Activity: Could you restate word for word every line from the one containing "[Condividi] (984, 152)" to the end of the records, and nothing else?

Collected data entries:
● ● ● ●
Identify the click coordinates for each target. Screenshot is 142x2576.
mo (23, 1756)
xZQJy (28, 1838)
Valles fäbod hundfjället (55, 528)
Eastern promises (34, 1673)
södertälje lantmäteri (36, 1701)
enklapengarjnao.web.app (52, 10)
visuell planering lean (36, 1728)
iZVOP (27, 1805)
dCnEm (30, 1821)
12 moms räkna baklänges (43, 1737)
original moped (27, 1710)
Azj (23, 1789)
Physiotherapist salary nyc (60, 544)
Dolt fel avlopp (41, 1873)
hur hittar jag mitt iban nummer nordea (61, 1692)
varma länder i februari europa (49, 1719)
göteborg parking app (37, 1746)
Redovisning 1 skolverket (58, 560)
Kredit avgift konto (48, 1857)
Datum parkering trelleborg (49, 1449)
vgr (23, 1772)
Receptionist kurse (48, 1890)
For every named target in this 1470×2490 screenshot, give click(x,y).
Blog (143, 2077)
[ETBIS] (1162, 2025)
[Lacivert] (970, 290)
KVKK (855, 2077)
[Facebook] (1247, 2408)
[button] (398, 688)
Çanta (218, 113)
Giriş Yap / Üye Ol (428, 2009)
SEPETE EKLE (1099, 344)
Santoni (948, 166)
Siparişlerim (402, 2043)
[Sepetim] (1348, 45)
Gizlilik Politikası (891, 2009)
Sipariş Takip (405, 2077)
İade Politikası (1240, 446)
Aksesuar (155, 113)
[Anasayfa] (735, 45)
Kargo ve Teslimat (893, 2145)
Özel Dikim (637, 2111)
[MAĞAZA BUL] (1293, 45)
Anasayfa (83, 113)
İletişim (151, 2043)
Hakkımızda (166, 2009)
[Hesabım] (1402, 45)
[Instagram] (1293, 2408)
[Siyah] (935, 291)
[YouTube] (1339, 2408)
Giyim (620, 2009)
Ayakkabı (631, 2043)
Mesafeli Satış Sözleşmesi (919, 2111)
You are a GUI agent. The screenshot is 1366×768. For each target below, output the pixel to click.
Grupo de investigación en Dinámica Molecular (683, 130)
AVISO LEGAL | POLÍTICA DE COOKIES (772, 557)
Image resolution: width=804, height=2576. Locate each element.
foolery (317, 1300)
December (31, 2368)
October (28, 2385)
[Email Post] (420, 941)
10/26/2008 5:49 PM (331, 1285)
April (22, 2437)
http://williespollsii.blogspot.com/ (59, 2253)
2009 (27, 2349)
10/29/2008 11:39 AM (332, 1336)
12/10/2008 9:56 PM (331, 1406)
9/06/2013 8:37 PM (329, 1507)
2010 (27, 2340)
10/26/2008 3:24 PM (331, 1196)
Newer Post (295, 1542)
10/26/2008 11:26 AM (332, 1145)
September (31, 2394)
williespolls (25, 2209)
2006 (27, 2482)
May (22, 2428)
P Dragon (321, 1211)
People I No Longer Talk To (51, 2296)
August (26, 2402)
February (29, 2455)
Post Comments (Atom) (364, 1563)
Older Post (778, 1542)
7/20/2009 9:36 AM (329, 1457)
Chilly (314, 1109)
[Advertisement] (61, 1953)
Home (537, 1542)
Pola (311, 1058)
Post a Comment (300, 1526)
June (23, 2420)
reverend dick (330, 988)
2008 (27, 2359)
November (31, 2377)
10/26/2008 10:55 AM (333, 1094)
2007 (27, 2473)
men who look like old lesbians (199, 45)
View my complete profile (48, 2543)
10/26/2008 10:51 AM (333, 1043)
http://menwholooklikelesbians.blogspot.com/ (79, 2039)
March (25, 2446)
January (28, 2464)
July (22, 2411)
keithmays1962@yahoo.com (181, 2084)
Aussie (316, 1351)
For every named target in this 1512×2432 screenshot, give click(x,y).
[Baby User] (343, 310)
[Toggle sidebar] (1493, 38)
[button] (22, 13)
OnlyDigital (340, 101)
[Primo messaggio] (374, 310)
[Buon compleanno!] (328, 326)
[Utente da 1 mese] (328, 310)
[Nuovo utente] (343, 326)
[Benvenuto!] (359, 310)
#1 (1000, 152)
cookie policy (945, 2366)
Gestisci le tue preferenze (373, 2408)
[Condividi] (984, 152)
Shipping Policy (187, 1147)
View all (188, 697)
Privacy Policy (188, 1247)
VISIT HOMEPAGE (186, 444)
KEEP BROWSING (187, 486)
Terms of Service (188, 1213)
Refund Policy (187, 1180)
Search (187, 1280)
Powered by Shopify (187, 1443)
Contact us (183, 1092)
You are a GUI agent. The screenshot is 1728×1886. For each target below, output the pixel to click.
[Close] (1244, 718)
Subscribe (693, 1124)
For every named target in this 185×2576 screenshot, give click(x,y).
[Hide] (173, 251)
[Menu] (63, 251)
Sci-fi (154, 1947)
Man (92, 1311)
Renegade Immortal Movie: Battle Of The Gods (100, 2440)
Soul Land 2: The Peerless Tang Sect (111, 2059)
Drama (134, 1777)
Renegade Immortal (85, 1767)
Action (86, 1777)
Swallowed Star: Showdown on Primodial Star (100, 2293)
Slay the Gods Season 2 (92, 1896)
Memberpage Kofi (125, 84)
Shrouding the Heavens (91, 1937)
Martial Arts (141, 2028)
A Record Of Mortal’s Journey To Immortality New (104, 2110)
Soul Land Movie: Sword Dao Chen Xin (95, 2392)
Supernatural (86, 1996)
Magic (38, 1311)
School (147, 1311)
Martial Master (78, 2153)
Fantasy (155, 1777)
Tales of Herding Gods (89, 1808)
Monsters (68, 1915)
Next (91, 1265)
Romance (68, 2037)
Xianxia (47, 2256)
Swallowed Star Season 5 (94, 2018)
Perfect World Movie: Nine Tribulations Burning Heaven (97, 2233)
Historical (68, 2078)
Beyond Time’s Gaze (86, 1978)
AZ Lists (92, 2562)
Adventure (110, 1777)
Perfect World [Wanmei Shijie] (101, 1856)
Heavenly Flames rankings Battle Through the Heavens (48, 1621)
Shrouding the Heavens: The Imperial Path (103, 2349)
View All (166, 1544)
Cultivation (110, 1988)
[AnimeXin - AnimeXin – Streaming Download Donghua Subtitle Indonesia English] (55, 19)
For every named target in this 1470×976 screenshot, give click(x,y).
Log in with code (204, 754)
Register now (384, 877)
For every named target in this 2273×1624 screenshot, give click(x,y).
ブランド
● ● ● ●
Response box:
[Condividi] (984, 152)
Shipping Policy (187, 1147)
View all (188, 697)
Privacy Policy (188, 1247)
VISIT HOMEPAGE (186, 444)
KEEP BROWSING (187, 486)
Terms of Service (188, 1213)
Refund Policy (187, 1180)
Search (187, 1280)
Powered by Shopify (187, 1443)
Contact us (183, 1092)
You are a GUI agent. The screenshot is 1728×1886. For each target below, output the pixel to click.
[Close] (1244, 718)
Subscribe (693, 1124)
For every named target in this 185×2576 screenshot, give click(x,y).
[Hide] (173, 251)
[Menu] (63, 251)
Sci-fi (154, 1947)
Man (92, 1311)
Renegade Immortal Movie: Battle Of The Gods (100, 2440)
Soul Land 2: The Peerless Tang Sect (111, 2059)
Drama (134, 1777)
Renegade Immortal (85, 1767)
Action (86, 1777)
Swallowed Star: Showdown on Primodial Star (100, 2293)
Slay the Gods Season 2 (92, 1896)
Memberpage Kofi (125, 84)
Shrouding the Heavens (91, 1937)
Martial Arts (141, 2028)
A Record Of Mortal’s Journey To Immortality New (104, 2110)
Soul Land Movie: Sword Dao Chen Xin (95, 2392)
Supernatural (86, 1996)
Magic (38, 1311)
School (147, 1311)
Martial Master (78, 2153)
Fantasy (155, 1777)
Tales of Herding Gods (89, 1808)
Monsters (68, 1915)
Next (91, 1265)
Romance (68, 2037)
Xianxia (47, 2256)
Swallowed Star Season 5 (94, 2018)
Perfect World Movie: Nine Tribulations Burning Heaven (97, 2233)
Historical (68, 2078)
Beyond Time’s Gaze (86, 1978)
AZ Lists (92, 2562)
Adventure (110, 1777)
Perfect World [Wanmei Shijie] (101, 1856)
Heavenly Flames rankings Battle Through the Heavens (48, 1621)
Shrouding the Heavens: The Imperial Path (103, 2349)
View All (166, 1544)
Cultivation (110, 1988)
[AnimeXin - AnimeXin – Streaming Download Donghua Subtitle Indonesia English] (55, 19)
For every named target in this 1470×976 screenshot, give click(x,y).
Log in with code (204, 754)
Register now (384, 877)
For every named target in this 2273×1624 screenshot, give click(x,y).
ブランド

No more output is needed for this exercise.